1. 37

  2. 17

    Awesome to see so much progress in Pharo. Pharo is a fork of Squeak, which was pretty much a direct reimplementation of the Smalltalk as described in the Smalltalk-80 blue book. Pharo has evolved hugely from that starting point. Most importantly (from my incredibly biased perspective) it is focused on running code that interacts with the world outside of the Smalltalk VM.

    1. 2

      Why doesn’t the website mention this? As I read through the feature list I quickly realized it’s Smalltalk, but I didn’t see the words “Smalltalk” or “Squeak” anywhere. Is there some bad blood?

      1. 19

        From hn:

        The page seems to be going out of it’s way to not mention the word “Smalltalk”. Does anyone have an idea why that is? Does Smalltalk have such a bad reputation nowadays or has someone trademarked the term?

        Pharo considers itself to be Smalltalk-inspired.

        Maybe the most succinct explanation of what this means comes from their vision document1:

        What we want to say is that if there is something that can be improved but does not conform the ANSI Smalltalk, we will do it anyway.

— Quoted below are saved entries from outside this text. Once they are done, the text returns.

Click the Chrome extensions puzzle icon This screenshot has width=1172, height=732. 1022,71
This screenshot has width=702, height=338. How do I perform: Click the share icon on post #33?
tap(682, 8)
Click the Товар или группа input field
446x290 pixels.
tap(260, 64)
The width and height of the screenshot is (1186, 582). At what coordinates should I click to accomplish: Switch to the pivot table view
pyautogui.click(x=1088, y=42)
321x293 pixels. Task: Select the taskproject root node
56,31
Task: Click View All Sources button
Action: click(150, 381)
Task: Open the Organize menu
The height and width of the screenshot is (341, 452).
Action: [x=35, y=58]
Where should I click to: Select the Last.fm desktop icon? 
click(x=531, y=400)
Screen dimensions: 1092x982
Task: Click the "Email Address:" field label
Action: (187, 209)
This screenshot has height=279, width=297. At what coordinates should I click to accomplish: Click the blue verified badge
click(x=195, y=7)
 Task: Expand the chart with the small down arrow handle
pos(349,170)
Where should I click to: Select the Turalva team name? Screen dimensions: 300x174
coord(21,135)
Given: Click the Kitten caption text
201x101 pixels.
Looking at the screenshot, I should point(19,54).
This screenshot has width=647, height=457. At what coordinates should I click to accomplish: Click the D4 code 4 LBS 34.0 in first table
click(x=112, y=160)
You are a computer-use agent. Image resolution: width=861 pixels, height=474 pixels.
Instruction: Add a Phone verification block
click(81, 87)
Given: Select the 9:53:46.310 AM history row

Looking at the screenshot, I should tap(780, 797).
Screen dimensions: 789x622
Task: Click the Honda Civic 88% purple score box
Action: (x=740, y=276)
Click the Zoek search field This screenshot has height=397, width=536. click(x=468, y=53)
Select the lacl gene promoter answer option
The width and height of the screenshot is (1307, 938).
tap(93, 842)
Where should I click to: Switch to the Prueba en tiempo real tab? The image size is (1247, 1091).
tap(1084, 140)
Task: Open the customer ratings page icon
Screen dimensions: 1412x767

        This really does seem to be a fundamental value within the Pharo community, and it distinguishes them from the rest of the Smalltalk community. When observing the communities around Squeak or the commercial Smalltalks, I often get the impression that they view themselves as a sort of Jedi order that’s trying to preserve an older, better tradition amidst a decadent modern world. The Pharo community, by contrast, actively acknowledges that Smalltalk was not perfect, and is working hard to improve many things about it, including some of the fundamentals. For example, Pharo’s made active steps to make their platform more amenable to source control, and, by extension, collaboration among larger groups of people.

    2. 2

      I love Smalltalk as a language, and would love if it could be compiled to a small, efficient executable. Why in this day and age is it still necessary to deploy your application with your code, vm, and the whole development environment instead?

      1. 27

        There are several problems with doing this for Smalltalk. The first is that dead-code elimination is basically impossible in a dynamic language with rich reflection support. Just because you don’t use a class now doesn’t mean that you can’t convert a user-provided string to a class name and instantiate it. The same applies for methods. Just because nothing calls a particular method doesn’t mean that you won’t use it via reflection.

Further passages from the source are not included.